ALUMNI SPOTLIGHT

Seeking a Better Birthing Experience for Mothers


A portrait of Cat Dymond
Cat Dymond

Why Cat Dymond 20N 21N, a mother of two and visionary midwife, upended her life to study nursing at Emory.

According to the Centers for Disease Control and Prevention, Black and Indigenous women are three times more likely to die from preventable complications during childbirth than white women. For Cat Dymond, this just won’t do, which is why in 2016 they cashed out their 401(k) and moved from Boston to Atlanta to earn a bachelor’s degree from Emory’s Nell Hodgson Woodruff School of Nursing.

Dymond, who has two adult children, has been a doula for twenty-seven years, providing their services free of charge. They earned a bachelor’s degree in anthropology with a concentration in maternal-child health from Harvard University. They see nursing as an extension of their earlier work with people experiencing homelessness as well as women who survived domestic violence. While working at a women’s health center in Houston, they had an encounter that changed their life.  

“One night a woman showed up after having experienced an assault,” Dymond says. “Even though we were not an emergency room, the sexual assault nurse examiner, who was also a midwife, was so warm, tender, and respectful. I thought that’s what I want to do. It’s not just about catching babies; it’s about providing health care in the midwifery model of care with a consciousness of trauma and culture.” 
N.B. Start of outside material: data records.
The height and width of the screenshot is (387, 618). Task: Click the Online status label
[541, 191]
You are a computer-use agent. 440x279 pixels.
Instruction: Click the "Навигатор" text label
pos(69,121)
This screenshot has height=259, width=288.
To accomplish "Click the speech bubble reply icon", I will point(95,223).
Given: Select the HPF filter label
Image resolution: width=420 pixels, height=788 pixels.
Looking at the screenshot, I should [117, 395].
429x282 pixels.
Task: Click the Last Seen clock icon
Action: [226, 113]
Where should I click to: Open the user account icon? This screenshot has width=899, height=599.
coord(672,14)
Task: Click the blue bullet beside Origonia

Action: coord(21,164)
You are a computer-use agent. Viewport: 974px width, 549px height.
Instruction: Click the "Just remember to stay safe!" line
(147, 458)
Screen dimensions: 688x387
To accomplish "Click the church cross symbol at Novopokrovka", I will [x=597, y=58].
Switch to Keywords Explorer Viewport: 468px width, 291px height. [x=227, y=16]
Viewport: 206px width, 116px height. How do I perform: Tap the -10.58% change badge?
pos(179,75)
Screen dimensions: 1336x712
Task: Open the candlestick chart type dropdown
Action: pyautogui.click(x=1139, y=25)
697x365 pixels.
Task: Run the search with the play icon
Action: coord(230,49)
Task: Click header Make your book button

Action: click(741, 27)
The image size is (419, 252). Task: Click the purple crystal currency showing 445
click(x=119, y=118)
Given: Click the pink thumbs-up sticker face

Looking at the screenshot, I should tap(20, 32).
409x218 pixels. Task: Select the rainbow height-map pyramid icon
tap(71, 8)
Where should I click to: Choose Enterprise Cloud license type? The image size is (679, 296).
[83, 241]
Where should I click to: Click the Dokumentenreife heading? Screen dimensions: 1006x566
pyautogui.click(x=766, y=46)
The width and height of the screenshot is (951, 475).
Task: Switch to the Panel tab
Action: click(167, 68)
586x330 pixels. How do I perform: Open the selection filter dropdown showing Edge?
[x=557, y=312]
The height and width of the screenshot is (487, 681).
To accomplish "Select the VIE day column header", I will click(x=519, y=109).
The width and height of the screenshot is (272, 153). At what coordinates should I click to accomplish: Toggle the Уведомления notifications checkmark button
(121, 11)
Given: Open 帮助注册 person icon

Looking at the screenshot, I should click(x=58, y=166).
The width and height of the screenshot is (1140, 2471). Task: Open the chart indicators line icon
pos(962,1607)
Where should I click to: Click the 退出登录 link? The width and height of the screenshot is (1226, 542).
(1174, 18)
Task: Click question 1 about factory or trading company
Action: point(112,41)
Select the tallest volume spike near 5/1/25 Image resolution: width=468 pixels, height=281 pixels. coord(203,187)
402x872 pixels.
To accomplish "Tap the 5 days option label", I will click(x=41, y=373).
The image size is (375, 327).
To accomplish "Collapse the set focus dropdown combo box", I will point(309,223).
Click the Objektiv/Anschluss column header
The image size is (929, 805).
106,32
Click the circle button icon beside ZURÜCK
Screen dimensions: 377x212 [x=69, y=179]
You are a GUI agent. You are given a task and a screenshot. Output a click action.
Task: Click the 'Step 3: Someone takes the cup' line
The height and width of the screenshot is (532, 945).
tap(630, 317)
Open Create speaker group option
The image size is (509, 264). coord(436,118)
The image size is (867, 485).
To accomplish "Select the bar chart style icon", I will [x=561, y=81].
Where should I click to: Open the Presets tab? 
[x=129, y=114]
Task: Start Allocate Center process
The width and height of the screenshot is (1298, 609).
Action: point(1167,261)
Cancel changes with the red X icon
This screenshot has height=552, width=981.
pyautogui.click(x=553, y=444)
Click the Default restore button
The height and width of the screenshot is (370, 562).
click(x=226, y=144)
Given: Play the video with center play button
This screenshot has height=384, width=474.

Since enrolling at Emory, Dymond has become entrenched in the community. They are a Woodruff fellow and serve on the Dean’s Executive Student Council, also interning at Grady Hospital in the emergent dialysis unit, which serves people who are dying due to lack of access to dialysis care. They also earned the Emory Alumni Association Leadership Scholarship, as well as a scholarship from the nonprofit Midwives for Black Lives. At the 2020 nursing commencement, Dymond received the Excellence in Social Responsibility Award.

Now, they recently finished their master’s degree in nurse-midwifery. Whatever the future brings, Dymond hopes to deliver maternal health care to people through a mobile midwifery service. They recently won a microgrant from the Hatchery, Emory’s student start-up incubator, to begin delivering care.  

“Beyond the bedside, nursing education is visionary,” Dymond says. “Here I am a middle-aged woman, and I upended my life, and it was worth it. I’m so proud to be a nurse, and I’m looking forward to what I do with it.”